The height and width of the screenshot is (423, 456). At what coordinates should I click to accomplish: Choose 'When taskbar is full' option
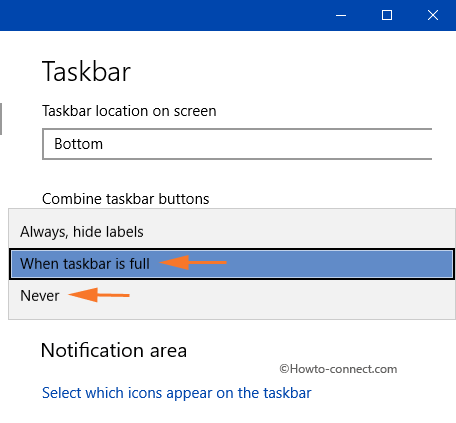coord(232,264)
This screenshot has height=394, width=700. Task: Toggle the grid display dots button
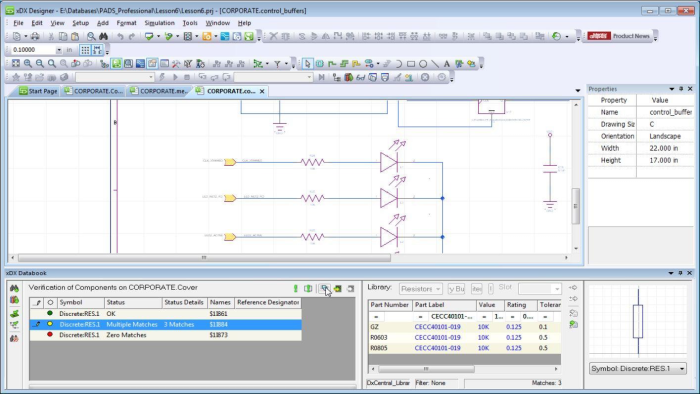pyautogui.click(x=85, y=50)
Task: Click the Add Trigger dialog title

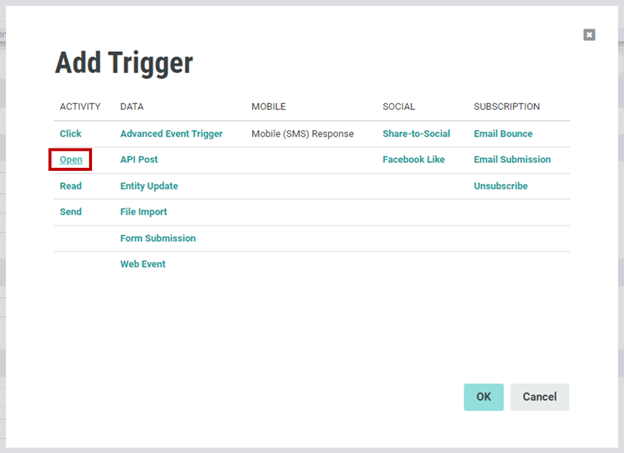Action: click(123, 64)
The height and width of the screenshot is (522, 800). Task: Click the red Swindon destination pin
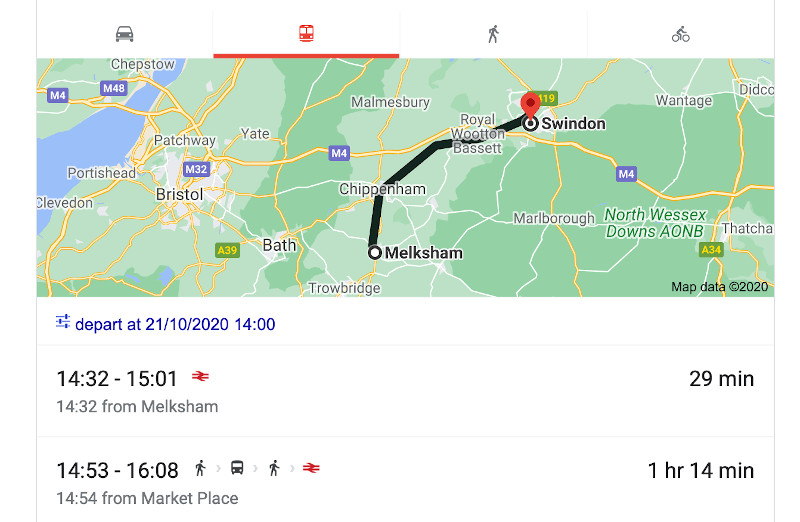531,104
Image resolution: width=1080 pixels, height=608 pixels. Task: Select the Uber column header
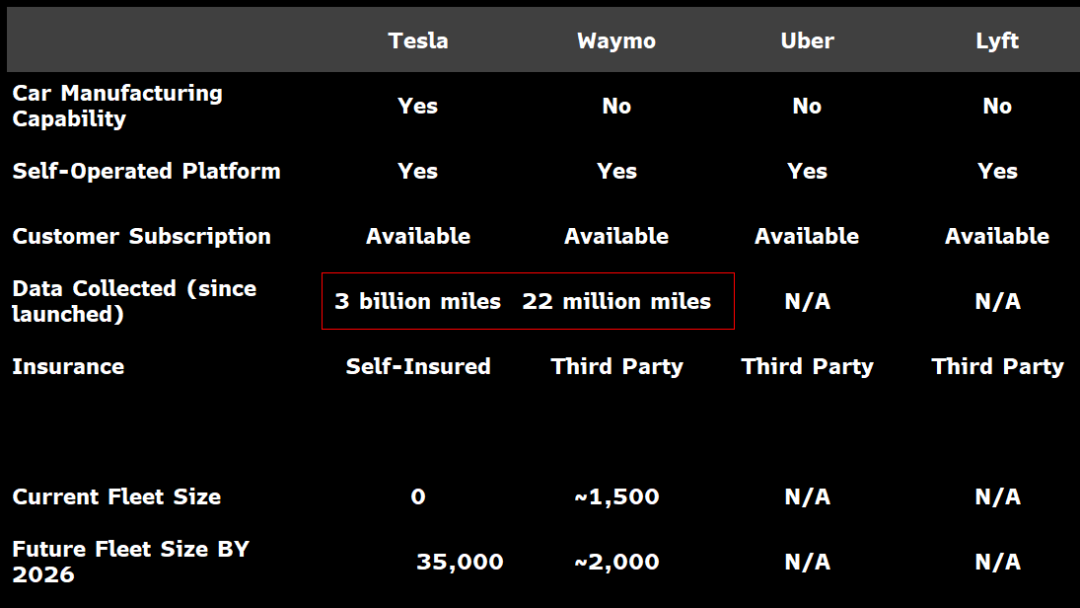807,41
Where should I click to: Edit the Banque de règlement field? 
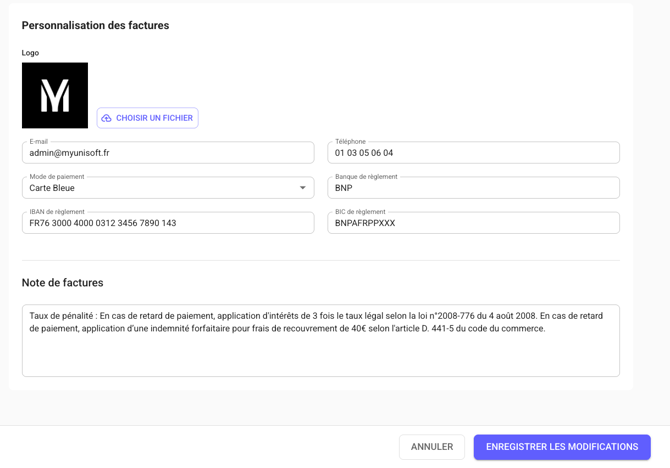(x=473, y=188)
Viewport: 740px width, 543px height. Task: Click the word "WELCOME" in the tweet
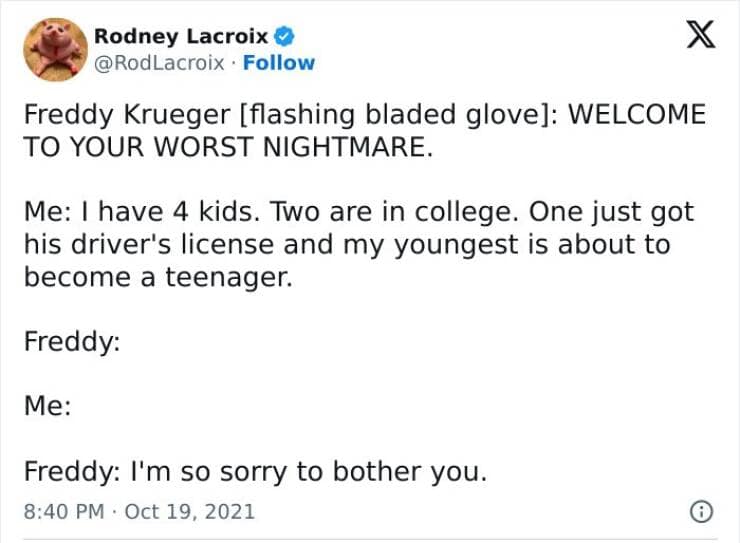click(x=637, y=114)
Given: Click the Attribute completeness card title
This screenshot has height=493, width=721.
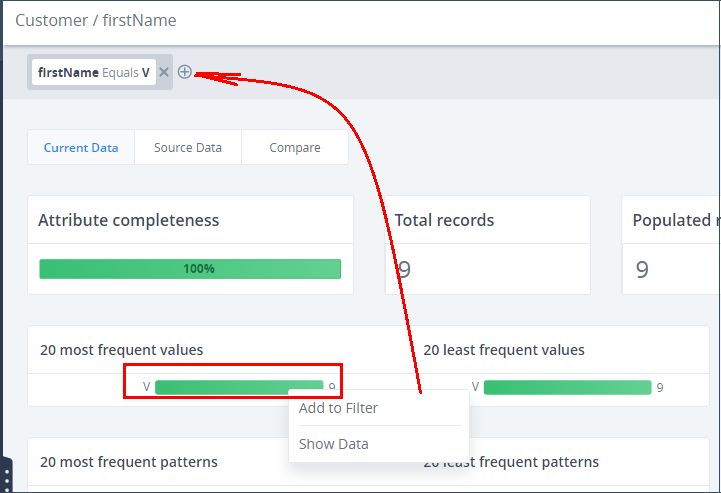Looking at the screenshot, I should click(x=128, y=220).
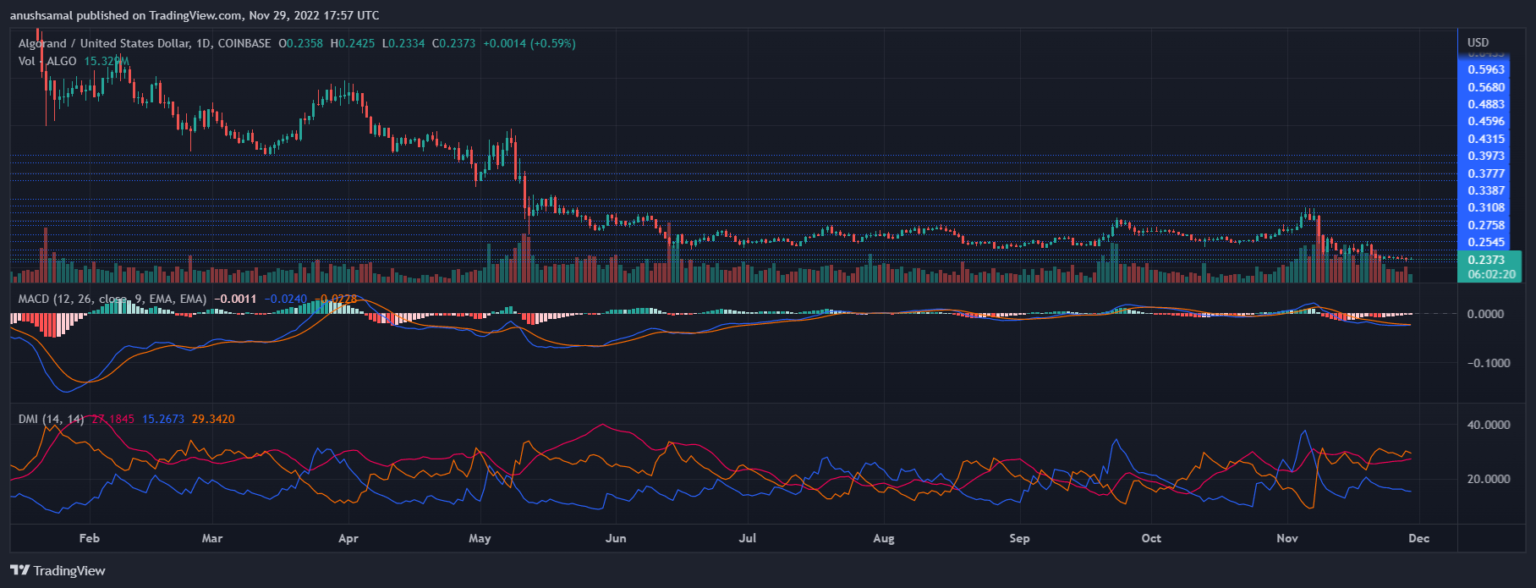The width and height of the screenshot is (1536, 588).
Task: Click the 0.5963 price level label
Action: [x=1487, y=70]
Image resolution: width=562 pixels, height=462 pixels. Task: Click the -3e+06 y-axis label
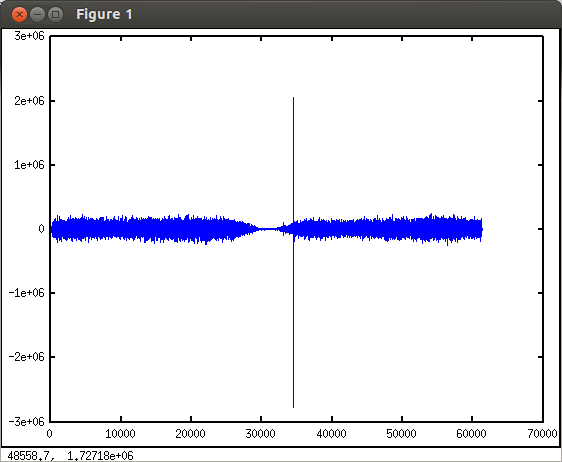pos(27,421)
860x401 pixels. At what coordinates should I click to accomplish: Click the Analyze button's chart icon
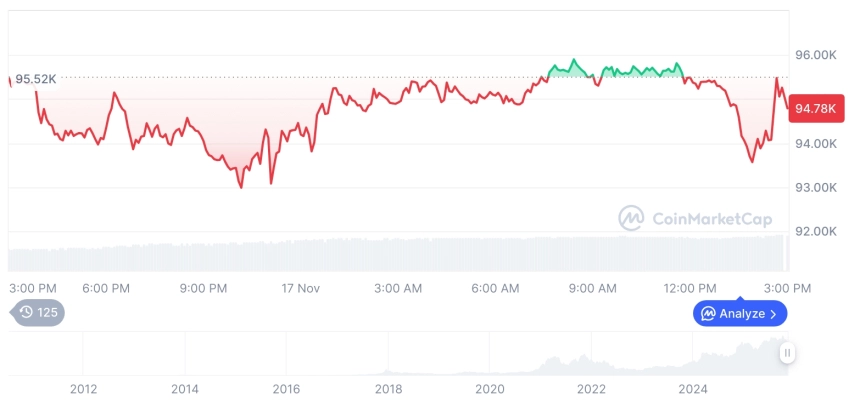(708, 314)
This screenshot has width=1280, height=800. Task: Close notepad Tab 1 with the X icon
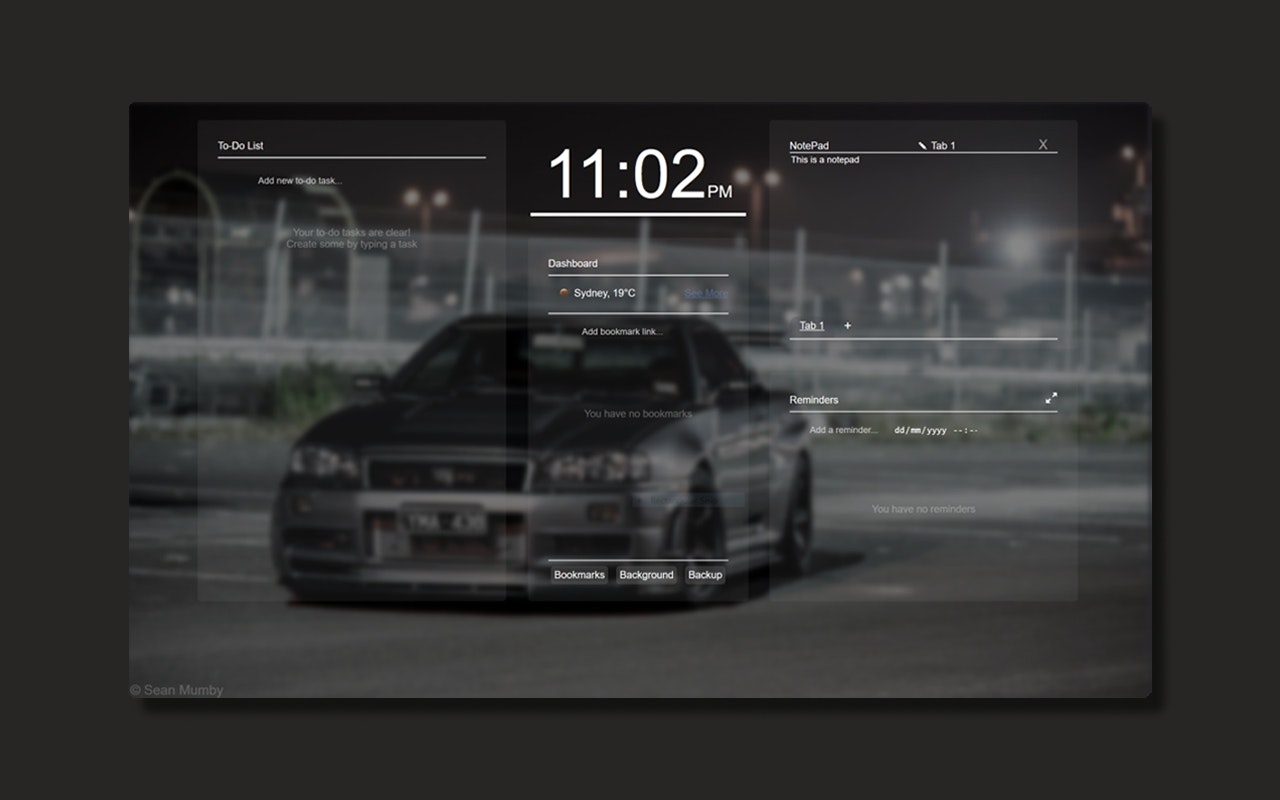[1042, 143]
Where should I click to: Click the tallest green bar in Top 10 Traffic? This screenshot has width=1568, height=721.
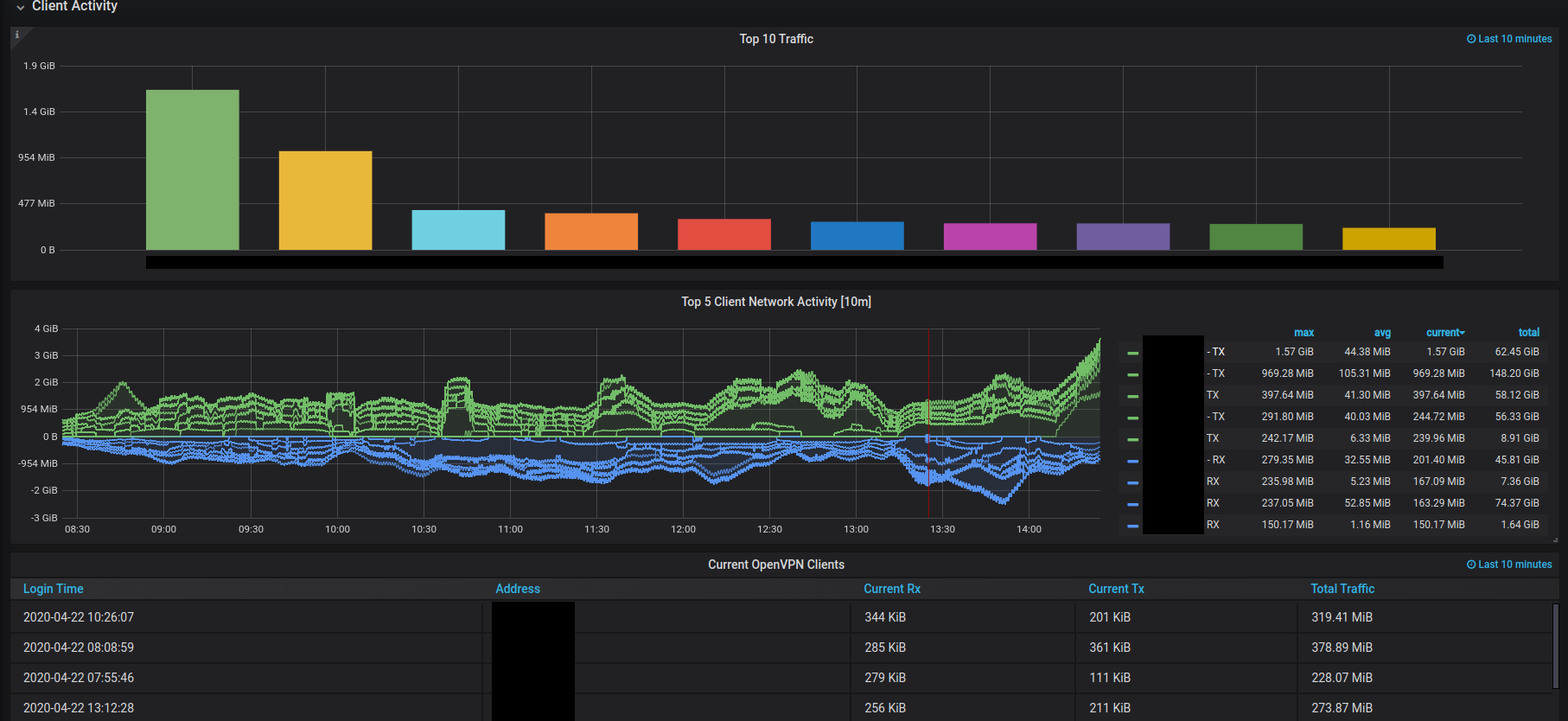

==========

_What is expected_
Your answer must be exactly the lines from the one with "The height and width of the screenshot is (522, 800)." through the last line of the entries, both included, with no pictures; please add nothing else.

_Output of the exercise_
The height and width of the screenshot is (522, 800). Task: Click the red Swindon destination pin
531,104
Image resolution: width=1080 pixels, height=608 pixels. Task: Select the Uber column header
807,41
Where should I click to: Edit the Banque de règlement field? 
(x=473, y=188)
Viewport: 740px width, 543px height. Task: Click the word "WELCOME" in the tweet
click(x=637, y=114)
Given: Click the Attribute completeness card title
This screenshot has height=493, width=721.
Looking at the screenshot, I should click(x=128, y=220).
The width and height of the screenshot is (1536, 588).
Task: Click the 0.5963 price level label
Action: [x=1487, y=70]
Image resolution: width=562 pixels, height=462 pixels. Task: Click the -3e+06 y-axis label
pos(27,421)
860x401 pixels. At what coordinates should I click to accomplish: Click the Analyze button's chart icon
(708, 314)
This screenshot has width=1280, height=800. Task: Close notepad Tab 1 with the X icon
[1042, 143]
Where should I click to: Click the tallest green bar in Top 10 Traffic? This screenshot has width=1568, height=721.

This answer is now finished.